Because the pictures are not wanted, reproduce the rest of the records below exactly as they stand.
****************
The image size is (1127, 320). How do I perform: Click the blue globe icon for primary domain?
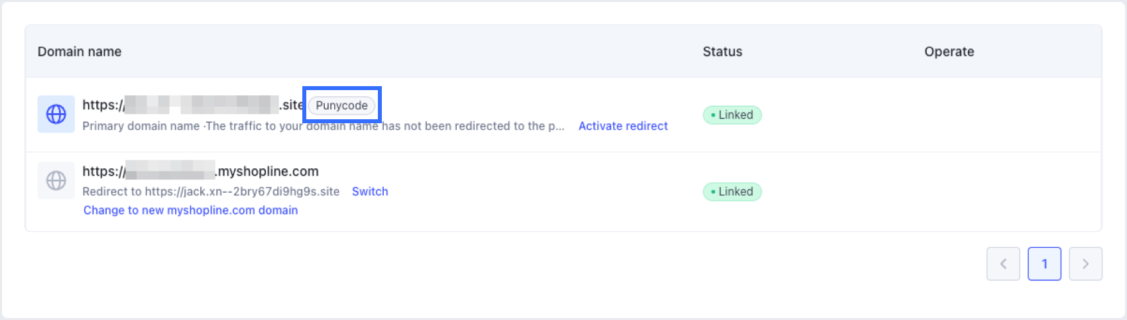click(56, 114)
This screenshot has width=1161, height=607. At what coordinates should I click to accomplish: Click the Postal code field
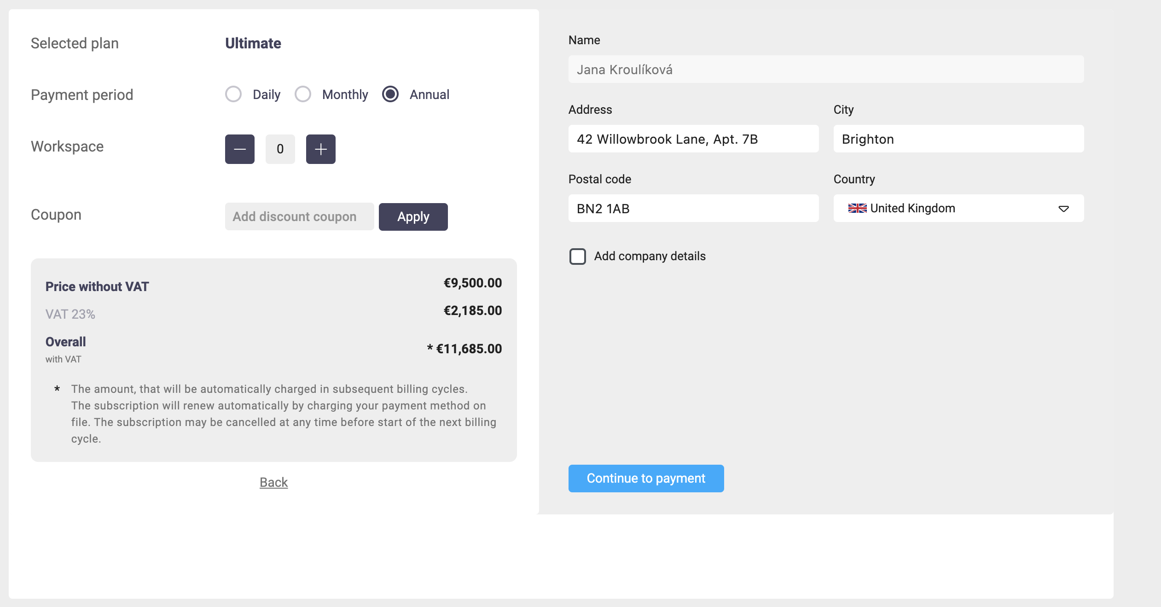(x=693, y=209)
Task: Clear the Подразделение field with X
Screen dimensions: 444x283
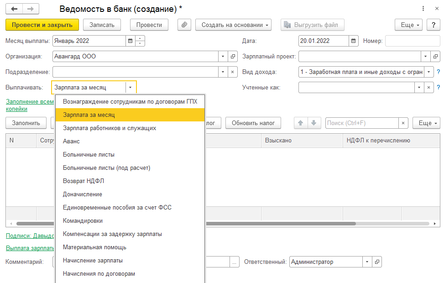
****************
Written solution >>
The image size is (1127, 320). How do I perform: Click the blue globe icon for primary domain?
click(56, 114)
This screenshot has width=1161, height=607. At what coordinates should I click to accomplish: Click the Postal code field
(x=693, y=209)
Task: Clear the Подразделение field with X
Screen dimensions: 444x283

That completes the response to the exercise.